Decide what disk partitions you actually need; my main reason is to separate programs from data, within that, separate my documents from the music collection from video. It makes backing up easier and searching for content a breeze.
None of this is gospel, but it is the scheme I've adopted since Hardy Heron...
Gnome Partition Editor is an excellent tool. Like a petrol-driven chain saw, equally capable of carving out complex partitioning schemes, or taking your head clean off. If you're not confident, don't mess with it until you look over some GPartEd tutorials.
Why use it at all? Think of partitions as secure rooms; flood or burn one and the rest should be unaffected. So it should be with data on your hard drive.
My standard partitioning scheme breaks down into:
- Ubuntu operating system (root, boot, var, tmp, etc, et cetera). You can partition further but you may wind up wasting space.
- a dedicated home partition – keeping my personal documents and settings separate from programs.
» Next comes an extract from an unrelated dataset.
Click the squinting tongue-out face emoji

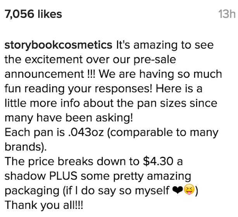click(x=189, y=189)
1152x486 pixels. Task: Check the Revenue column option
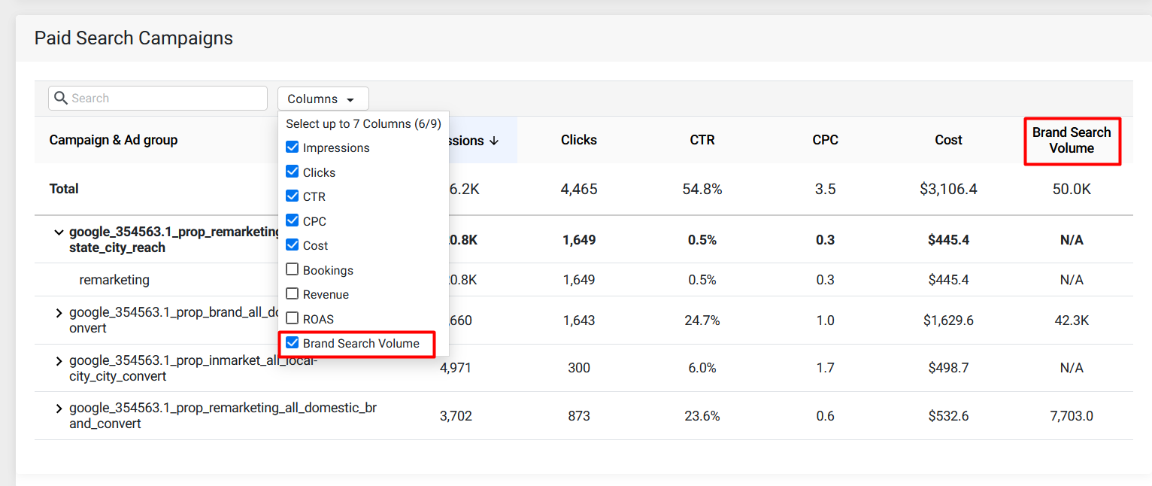tap(293, 294)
If you only do one thing on the list, do this.
- a downloads location.
- a location for the music collection.
- another for movies.
- perhaps another for pictures.
- maybe one for websites/special projects.
The advantage of separate partitions is to make backing-up easier. You do back-up don't you?
Allow some space for:
- virtual machines running under VirtualBox, VMware, Qemu and the rest. So next time you can try this stuff out in virtual hardware before the real thing.
- another operating system (micro-something-or-other if you're mad enough to dual-boot).
- a place for storing backups, or disk images of any/all the above, ideally on a separate physical hard drive.
- swap space - how much? At risk of starting a war, I venture 'better too much than not enough'. Try a size between 100% and 150% the size of your machine's memory, say two to three gigabytes for a machine with 2Gb RAM.
- Choose your filesystems for each partition. Ubuntu suggests ext4 by default. In most comparative tests Ext4 significantly outperforms XFS, JFS, ReiserFS, Ext2 and Ext3.